Matthieu, il y a un mois l’ALMS organisait son traditionnel Winter Test. Quels étaient les objectifs lors de cette première séance collective de la saison ?

« Nous devions d’abord valider en GT2 les évolutions slick en GT2 prévues pour 2009. Cela a pu être fait sur la Porsche du Flying Lizard. Nous devions également tester sur l’Acura les évolutions slick prévues pour les 12 Heures de Sebring. Un choix devait être fait entre deux types de pneus. Nous avons pu faire les comparaisons entre ces différentes gommes et la référence 2008, à la fois sur le plan de la performance pure et sur un long run. »

 

A cette occasion, Acura a dévoilé sa LMP1, l’ARX-02a, avec une nouvelle approche pour les pneus avant. Quel est ton avis sur ce concept ? Nécessite-il des pneus spécifiques ?
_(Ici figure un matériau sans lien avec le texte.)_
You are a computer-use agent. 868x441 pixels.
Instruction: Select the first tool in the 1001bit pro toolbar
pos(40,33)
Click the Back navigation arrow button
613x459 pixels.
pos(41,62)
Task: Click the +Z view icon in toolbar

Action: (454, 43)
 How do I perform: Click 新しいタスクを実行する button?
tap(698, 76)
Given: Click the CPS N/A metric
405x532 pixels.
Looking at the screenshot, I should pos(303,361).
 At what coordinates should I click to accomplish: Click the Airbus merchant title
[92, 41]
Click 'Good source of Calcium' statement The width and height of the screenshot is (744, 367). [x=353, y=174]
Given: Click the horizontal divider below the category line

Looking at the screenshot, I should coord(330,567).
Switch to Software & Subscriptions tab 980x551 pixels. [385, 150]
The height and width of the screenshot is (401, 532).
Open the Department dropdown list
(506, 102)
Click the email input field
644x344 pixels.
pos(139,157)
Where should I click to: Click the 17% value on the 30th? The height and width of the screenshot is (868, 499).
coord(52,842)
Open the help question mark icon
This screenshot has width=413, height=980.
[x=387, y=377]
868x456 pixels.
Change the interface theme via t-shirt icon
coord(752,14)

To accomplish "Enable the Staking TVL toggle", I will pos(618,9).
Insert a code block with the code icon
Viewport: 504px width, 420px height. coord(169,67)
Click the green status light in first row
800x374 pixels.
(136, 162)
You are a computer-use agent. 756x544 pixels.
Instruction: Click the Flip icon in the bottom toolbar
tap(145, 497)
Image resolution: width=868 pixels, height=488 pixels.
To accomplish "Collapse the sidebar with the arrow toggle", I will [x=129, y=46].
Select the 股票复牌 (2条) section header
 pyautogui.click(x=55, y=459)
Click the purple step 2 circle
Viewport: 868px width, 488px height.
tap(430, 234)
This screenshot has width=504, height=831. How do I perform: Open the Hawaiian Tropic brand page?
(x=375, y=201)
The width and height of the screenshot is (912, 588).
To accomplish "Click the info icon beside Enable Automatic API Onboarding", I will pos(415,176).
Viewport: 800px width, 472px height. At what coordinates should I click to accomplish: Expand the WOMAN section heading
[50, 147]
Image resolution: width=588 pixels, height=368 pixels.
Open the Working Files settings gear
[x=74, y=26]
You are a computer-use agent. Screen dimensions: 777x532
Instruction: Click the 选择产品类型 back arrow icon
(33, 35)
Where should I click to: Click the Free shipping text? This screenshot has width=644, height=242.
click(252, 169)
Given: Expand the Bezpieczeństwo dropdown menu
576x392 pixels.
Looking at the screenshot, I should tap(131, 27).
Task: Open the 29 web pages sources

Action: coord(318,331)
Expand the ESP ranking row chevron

« C’est un concept très intéressant, passionnant y compris pour un manufacturier pneumatique. Plus le pneu est gros, plus il a du potentiel d’adhérence et plus on peut passer vite en virage. Toutes les voitures devraient donc chercher à mettre les pneus les plus gros possibles. Mais il y a des inconvénients : le poids supplémentaire d’abord, puis l’impact sur la géométrie de la suspension et le centre de gravité avec des masses non suspendues relevées. Sans oublier un inconvénient de taille : l’impact aérodynamique puisque des pneus plus gros accroissent la traînée et simultanément réduisent l’appui que l’on peut avoir sur le capot avant.

« Si ces inconvénients sont acceptables en Supertourisme, voire en GT2 et même en GT1 (au Japon, certaines GT500 roulent avec des gros pneus à l’avant), ce sont cependant des autos plus lourdes et moins puissantes que les LMP1, autos pour lesquelles l’aérodynamique et le poids sont des critères de conception fondamentaux. Il est donc osé techniquement de maximiser la taille des pneus sur ce type de voiture.

« Toutefois, nous avons appris en Formule 1, domaine dans lequel les conséquences des gros pneus avant sur le poids et l’aéro sont encore plus extrêmes, qu’il n’y avait pas matière à faire de compromis quand il s’agit d’adhérence. Tout le monde se souvient à quel point les voitures en Michelin, avec de gros pneus avant, talonnaient la Ferrari en pneus étroits en 2003. Celle-ci était d’ailleurs passée en pneus larges l’année suivante pour gagner la plupart des courses.
Il n’y a actuellement aucune raison fondamentale pour qu’Acura ait des pneus différents des autres LMP1. Acura va rouler avec les pneus arrière des autres voitures, mais aux quatre coins du véhicule. »

 

Toujours concernant l’ALMS, les BMW M3 ont effectué leur première apparition en public. Comment Michelin voit l’arrivée d’un nouveau constructeur en GT2, chaussé de pneus différents ?

« Il est toujours appréciable de voir des constructeurs et des concurrents arriver. C’est la force de l’ALMS de continuer à attirer des constructeurs et manufacturiers sur le champ de bataille. Il faut par contre espérer que les règlements ne viendront pas trop favoriser les nouveaux arrivants pour les faire rester. La lutte est extrême en GT2 et des équilibres artificiels de performance peuvent être faits pour ne pas décourager les bizuths. On se rappelle comment l’IMSA avait rendu une bataille entre Aston et Corvette un peu compliquée à suivre en 2006 par des changements de réglementations très fréquents et incohérents, pour éviter que Corvette ne gagne tout. Depuis l’IMSA a appris à être patient, même si BMW est impatient et a beaucoup d’influence. Nous verrons bien… »

 

Plus récemment, plusieurs teams évoluant en GT étaient à Portimao. Quel était le but de ce test pour Michelin ?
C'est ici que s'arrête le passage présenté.